Shurat HaDin’s founder, attorney Nitzana Darshan-Leitner, excoriated the ruling in a statement, saying that the amount wasn’t enough to create disrupt Hamas’ operations.

“An organization that is based on a billion-dollar budget will not be deterred by any $10 million lawsuit. The purpose of the lawsuits is to bring down terrorism, and this cannot be done with such sums that are insignificant to them,” Darshan-Leitner said.

“It is unthinkable for an Israeli court to show such clemency toward the terrorist organization that financed, planned and carried out the horrific attack that the entire nation still carries in its heart.”

Nor was it clear how the families might collect the judgment from Hamas.

In 2014, Israeli yeshiva students  Naftali Fraenkel, Gilad Shaer, and Eyal Yifrah – were kidnapped by Hamas near Alon Shvut.

One of the teens managed to call for help after being abducted, sparking a massive search that gripped the Jewish State. During the search, Hamas fired rockets at Israel, sparking Operation Protective Edge, a seven-week conflict.
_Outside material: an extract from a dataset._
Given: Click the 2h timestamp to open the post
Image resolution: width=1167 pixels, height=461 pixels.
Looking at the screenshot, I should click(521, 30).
The bodies of the three teens were found in a shallow grave in the Hebron area two weeks after their abduction.

Yifrah’s father, Uri, told Ynet that the “the ruling is not sufficient, because the State of Israel must crack down on terrorism against as hard as possible.”

“This is a sum that won’t deter Hamas and similar groups who continue their activities at all times. Our goal is to undermine the economic and legal tools of the terrorist organizations, to teach them a lesson and, God willing, to prevent the next incident.”